*** Opening Provided passage ***

Seeking the trees: a rewilding diary by Emily Warner
In this fifth extract from Emily Warner’s rewilding diary for The Clearing, she reflects on her work comparing and documenting regenerating plant communities in the ungrazed heathland and forest, in Glen Affric in the Scottish Highlands. In this latest edition Emily considers deer and trees, and their complex relationship.
Seeking the trees
Absent from this story so far, but their impact ever present in the forest and character of the landscape, are the deer. The fences exclude them from the regenerating forest, but more widely it is clear that they are abundant. The deer took on an almost mythical aura during the summer, we saw little of them, but their marks and impact provided a clue to their number. Then one evening, emerging from the bothy, we were confronted by a herd. Their heads turned towards us and we attempted to count the pairs of ears, pricked above wary and curious faces. We stopped when we got to fifty, struggling to pick apart each shadowy individual, until suddenly our threat became too much, and with a gathering trot they moved up the glen.
Of course, the deer and the trees are inextricably linked, the deer are the engineers of the forest, they hold the key to its destiny, yet themselves rely upon it: a delicate balance. Much as we humans have played a role in the landscape, erecting fences and planting trees in the present, clearing forest and farming land as we go deeper into the past, the deer also influence the trajectory of their habitat. Unconscious of their future, the deer rip and tear at the young saplings, gorging on the protein rich food source in the understorey of the forest. The forest is a key resource for a species that is a woodland animal, providing shelter during the harsh Scottish winters and a nutritious food source in the understorey shrubs and regenerating trees. The grazed hillsides that are almost ubiquitous throughout the Scottish Highlands emphasise the deer’s effectiveness at preventing natural forest regeneration.

*** Closing Provided passage ***

## Activities
1. Using the diary extract, explain why the forest is a key resource for the deer.
2. Rewrite the paragraph of the diary extract that begins "Of course, the deer and the trees" as a short bulleted list, keeping its main facts.

*** Opening Extracted data ***

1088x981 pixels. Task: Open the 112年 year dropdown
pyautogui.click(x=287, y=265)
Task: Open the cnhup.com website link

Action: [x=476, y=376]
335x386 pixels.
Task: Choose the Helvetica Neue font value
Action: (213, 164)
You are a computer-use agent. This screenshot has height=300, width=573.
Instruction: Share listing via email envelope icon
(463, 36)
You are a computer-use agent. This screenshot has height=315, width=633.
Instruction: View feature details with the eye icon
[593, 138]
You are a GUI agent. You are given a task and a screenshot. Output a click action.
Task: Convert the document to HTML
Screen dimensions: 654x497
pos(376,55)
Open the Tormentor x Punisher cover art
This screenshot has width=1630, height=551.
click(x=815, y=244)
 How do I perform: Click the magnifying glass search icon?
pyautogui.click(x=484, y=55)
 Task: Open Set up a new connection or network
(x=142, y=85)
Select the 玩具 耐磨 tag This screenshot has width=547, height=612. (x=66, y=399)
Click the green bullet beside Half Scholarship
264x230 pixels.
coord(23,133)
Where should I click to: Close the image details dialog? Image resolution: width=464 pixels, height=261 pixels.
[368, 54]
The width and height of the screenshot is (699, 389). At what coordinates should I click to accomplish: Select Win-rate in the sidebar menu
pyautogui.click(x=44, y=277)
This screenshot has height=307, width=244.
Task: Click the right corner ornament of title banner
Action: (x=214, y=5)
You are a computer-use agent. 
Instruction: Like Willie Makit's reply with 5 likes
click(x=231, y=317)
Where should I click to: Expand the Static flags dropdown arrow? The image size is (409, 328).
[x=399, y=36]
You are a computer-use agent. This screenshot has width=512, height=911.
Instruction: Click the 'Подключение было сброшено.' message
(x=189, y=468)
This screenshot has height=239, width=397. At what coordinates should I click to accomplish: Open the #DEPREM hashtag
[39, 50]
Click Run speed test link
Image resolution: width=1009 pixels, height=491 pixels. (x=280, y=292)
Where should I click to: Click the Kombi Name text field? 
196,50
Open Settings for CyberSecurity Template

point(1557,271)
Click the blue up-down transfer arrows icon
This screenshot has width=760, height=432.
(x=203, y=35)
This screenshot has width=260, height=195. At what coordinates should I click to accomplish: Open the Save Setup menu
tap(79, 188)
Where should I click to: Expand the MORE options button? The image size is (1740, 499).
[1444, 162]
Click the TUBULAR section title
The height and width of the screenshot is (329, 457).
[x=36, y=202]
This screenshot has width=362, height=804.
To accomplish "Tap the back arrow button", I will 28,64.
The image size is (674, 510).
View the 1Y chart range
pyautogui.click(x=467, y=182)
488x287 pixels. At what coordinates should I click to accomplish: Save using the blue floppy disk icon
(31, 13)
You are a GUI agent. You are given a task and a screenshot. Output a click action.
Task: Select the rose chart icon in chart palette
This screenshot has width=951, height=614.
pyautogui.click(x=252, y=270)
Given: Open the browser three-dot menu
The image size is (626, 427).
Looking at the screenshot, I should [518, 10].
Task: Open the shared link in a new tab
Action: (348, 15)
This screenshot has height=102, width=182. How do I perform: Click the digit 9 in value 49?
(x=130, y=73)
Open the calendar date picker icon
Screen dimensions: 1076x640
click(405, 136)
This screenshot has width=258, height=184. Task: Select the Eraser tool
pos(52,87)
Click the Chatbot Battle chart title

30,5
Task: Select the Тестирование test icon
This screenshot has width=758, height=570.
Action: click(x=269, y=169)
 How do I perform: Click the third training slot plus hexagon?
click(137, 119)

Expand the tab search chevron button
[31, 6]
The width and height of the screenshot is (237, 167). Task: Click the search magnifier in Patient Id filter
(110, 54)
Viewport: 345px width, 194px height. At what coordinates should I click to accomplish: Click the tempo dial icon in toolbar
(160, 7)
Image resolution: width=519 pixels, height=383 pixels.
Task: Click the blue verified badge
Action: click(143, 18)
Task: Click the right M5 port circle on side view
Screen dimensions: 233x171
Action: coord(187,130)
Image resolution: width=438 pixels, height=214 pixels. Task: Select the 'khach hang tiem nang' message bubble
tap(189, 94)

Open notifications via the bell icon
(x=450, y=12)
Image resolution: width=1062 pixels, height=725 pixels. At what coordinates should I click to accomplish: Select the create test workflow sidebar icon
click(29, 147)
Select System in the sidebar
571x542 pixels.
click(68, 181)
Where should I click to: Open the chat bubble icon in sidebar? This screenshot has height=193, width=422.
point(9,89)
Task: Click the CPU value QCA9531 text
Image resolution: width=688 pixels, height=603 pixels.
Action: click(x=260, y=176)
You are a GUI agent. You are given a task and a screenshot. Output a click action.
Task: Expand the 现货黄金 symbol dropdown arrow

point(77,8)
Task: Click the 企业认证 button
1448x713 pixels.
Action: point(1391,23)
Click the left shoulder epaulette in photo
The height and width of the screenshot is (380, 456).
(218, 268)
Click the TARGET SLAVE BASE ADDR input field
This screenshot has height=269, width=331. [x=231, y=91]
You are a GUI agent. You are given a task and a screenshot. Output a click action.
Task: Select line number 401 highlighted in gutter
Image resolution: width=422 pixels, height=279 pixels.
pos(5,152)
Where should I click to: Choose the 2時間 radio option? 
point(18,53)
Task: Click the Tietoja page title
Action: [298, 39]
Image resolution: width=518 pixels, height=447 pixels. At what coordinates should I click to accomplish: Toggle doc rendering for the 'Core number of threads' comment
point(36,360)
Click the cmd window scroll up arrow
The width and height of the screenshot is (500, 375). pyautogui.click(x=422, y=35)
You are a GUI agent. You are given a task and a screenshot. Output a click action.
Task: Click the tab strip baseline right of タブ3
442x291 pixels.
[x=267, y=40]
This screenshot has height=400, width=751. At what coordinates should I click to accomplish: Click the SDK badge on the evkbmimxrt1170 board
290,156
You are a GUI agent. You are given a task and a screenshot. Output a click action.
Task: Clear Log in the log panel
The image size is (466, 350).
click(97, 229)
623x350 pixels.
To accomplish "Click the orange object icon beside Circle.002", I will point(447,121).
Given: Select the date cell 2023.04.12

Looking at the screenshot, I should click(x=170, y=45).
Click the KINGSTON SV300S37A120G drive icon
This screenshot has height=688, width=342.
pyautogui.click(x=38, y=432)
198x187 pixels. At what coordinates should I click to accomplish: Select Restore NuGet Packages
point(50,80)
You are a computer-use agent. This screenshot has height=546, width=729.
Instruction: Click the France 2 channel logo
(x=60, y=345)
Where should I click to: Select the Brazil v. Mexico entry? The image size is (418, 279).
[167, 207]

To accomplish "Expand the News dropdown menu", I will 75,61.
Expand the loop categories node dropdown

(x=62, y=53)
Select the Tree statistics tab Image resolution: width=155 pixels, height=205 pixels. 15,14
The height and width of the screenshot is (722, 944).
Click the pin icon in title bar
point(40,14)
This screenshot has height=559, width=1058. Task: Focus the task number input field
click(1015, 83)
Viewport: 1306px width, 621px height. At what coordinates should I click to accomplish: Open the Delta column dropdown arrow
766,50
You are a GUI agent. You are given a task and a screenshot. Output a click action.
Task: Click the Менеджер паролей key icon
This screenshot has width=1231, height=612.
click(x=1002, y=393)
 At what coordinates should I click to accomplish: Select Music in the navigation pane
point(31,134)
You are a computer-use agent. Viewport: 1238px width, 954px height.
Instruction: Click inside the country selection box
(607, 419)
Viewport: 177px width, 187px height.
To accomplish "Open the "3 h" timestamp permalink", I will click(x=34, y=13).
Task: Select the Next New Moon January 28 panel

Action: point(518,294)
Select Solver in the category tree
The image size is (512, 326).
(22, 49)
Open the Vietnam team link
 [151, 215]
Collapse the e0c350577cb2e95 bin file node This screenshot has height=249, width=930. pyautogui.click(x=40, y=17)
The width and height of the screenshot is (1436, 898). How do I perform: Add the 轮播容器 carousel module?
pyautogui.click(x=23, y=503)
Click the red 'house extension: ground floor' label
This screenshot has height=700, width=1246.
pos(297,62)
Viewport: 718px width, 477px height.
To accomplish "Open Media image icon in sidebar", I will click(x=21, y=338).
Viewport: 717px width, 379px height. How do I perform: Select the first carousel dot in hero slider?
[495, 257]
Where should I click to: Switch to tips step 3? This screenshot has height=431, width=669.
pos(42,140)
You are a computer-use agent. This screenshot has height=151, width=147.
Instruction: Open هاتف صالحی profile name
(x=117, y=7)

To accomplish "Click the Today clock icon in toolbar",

*** Closing Extracted data ***

## Results for the exercise
1. The deer are a woodland species. The forest gives them shelter during the harsh Scottish winters and nutritious food in the understory shrubs and regenerating trees.

2.
- Deer and trees are closely linked in a delicate balance. The deer shape the forest's future but also depend on it.
- Like humans, who have fenced, planted, cleared forest and farmed, deer influence how their habitat develops.
- Deer tear at young saplings, feeding on the protein-rich food in the forest understory.
- As woodland animals, deer rely on the forest for shelter in harsh Scottish winters and for nutritious food from understory shrubs and regenerating trees.
- The grazed hillsides common across the Scottish Highlands show how effectively deer prevent natural forest regeneration.